Task directions => Swap "Where should I click to" for "What should I tap to" in every one of the rows below and write them all out again, keeping everything else unchanged.

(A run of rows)
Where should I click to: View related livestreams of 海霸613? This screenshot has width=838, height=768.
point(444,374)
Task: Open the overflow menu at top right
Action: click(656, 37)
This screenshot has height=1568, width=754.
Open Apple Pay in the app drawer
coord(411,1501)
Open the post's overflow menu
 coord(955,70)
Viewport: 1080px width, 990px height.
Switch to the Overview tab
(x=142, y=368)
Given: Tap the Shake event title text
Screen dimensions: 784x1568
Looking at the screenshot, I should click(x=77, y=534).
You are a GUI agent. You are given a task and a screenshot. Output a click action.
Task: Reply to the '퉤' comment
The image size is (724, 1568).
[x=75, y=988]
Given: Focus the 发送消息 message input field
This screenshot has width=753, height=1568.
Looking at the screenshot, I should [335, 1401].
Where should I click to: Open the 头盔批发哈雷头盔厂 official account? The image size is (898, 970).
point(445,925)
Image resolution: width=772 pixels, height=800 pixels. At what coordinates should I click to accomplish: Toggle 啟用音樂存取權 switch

Solution below =>
What should I tap to: View related livestreams of 海霸613? This screenshot has width=838, height=768.
point(444,374)
Task: Open the overflow menu at top right
Action: click(656, 37)
This screenshot has height=1568, width=754.
Open Apple Pay in the app drawer
coord(411,1501)
Open the post's overflow menu
 coord(955,70)
Viewport: 1080px width, 990px height.
Switch to the Overview tab
(x=142, y=368)
Given: Tap the Shake event title text
Screen dimensions: 784x1568
Looking at the screenshot, I should click(x=77, y=534).
You are a GUI agent. You are given a task and a screenshot. Output a click action.
Task: Reply to the '퉤' comment
The image size is (724, 1568).
[x=75, y=988]
Given: Focus the 发送消息 message input field
This screenshot has width=753, height=1568.
Looking at the screenshot, I should [335, 1401].
What should I tap to: Open the 头盔批发哈雷头盔厂 official account? The image size is (898, 970).
point(445,925)
Image resolution: width=772 pixels, height=800 pixels. At what coordinates should I click to accomplish: Toggle 啟用音樂存取權 switch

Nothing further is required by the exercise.